映画はこんなに楽しいのですよといわんばかりの映画、娯楽ってこれだよね、川島監督がスクリーンの向こうから笑いかけているように思える一本でした。


「河のほとりに」
解説の通りの隠れた名作、すばらしい一本でした。ただ、いかんせん、色落ちしてしまって、とてもカラー作品に見えないほどひどい状態なのが本当に残念でした。

映画は、新蔵という男が、かつての妻あさ子と飛行機の中で再会するシーンに始まります。新蔵は、20年前に、あさ子と結婚していたが、彼女の親友のとも子とその後、結婚をしている。物語はこの三人の物語、とも子とあさ子の友情、お互いの娘たね子と息子新太郎の恋愛物語がからみあいながらの、大人の恋愛ドラマ、いや人間ドラマで、それぞれのエピソードの組立が実に美しい。

子供同士の恋にからめて、かつてのあさ子の旅館のマネージャーの女性信子と新太郎の一夜の出来事、信子と坂本との再婚の話が交互に組み合わされるシーン、さらにあさ子と夫兼吉のほのぼのした生活、とも子と新蔵の生活が交錯して描かれるバランスの良さ。

そして、二つの家族を行き来する、藤五を演じた東野英治郎が抜群の演技力で、物語を引き締めます。

恋愛への考え方、SEXへの認識が少し時代を感じさせますが、それはさておいても、ストーリー構成のうまさ、いや、美しさに、すっかり引き込まれる大人のドラマに仕上がっているのです。

監督が千葉泰樹なので、フィルムが大事にされていないのでしょう。痛みが激しいのが本当に残念な一本でした。まさしく、名作です。


「東京夜話」
芸映画の名匠豊田四郎監督作品であるが、ちょっと、ストーリーの展開がちぐはぐで、まとまりがない。さらに、お得意の、映像のテクニックがあまりみられなかったのが残念な一本でした。

東京の盛り場の町並みが写され、一人の男伸一が、とあるバーにバーテンとしてやってくるシーンから映画が始まる。実は、このバーのママ仙子はこの伸一の母親で、ママの夫良作は、かつて資産家であったが、今は落ちぶれ、それでも、かつての栄光から抜けられない甲斐性なしの男。

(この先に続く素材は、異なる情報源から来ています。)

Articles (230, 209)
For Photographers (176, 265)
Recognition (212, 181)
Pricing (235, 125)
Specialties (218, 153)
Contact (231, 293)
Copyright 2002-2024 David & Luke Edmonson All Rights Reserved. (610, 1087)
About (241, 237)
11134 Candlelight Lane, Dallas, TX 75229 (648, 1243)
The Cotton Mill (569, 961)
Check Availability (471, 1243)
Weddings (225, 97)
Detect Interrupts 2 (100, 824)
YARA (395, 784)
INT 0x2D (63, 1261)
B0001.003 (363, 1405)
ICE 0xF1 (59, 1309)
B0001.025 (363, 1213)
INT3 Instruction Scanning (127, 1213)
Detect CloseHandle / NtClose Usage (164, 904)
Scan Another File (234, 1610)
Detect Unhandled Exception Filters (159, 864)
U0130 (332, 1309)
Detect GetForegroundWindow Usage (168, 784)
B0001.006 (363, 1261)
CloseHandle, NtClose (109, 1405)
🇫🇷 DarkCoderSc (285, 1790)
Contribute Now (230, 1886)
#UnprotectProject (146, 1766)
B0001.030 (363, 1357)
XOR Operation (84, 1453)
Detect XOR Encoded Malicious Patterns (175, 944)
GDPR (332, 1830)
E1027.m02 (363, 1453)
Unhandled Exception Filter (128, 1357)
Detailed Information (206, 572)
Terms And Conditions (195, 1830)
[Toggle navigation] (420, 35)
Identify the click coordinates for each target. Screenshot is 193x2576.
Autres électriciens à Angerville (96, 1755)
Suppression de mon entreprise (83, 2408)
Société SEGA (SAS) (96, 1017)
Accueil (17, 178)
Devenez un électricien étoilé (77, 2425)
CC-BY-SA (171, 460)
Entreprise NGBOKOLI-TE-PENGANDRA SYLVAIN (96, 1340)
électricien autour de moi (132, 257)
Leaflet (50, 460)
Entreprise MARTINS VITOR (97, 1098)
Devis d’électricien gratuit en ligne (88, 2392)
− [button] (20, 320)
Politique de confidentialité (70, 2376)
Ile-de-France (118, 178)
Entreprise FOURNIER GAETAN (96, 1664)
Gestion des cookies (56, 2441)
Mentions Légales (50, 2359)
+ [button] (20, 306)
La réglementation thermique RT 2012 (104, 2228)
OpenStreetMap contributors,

ストーリーの組立は、伸一と、バーのホステスマリイ、銀座に出物の店が出たので、それを手に入れるために奔走する仙子と良作の話のはずであるが、あまりにも淡島千景の存在感が大きい上に、見事に心理描写を表現するために、ストーリーの中で圧倒的に中心的となり、伸一の話がぼやけ、さらに、ホステスに横恋慕するやくざやマリイを娘のようにかわいがる畳屋のおやじのエピソードも、ただの枝葉として、ストーリーを膨らまさない。

その上、伸一の学校の同級生が、学生運動に挫折していく姿など、無駄な社会問題まで挿入されるのがどうも始末が悪いのである。

確かに、東京の夜の様々な出来事としての作品だとは思うので、ちりばめられたエピソードが描かれるのはそれでいいと思うが、淡島千景の迫力に、他の俳優が、太刀打ちできなかった感のある作品でした。

とはいえ、やはり、この時代の映画は、しっかり作られていますね。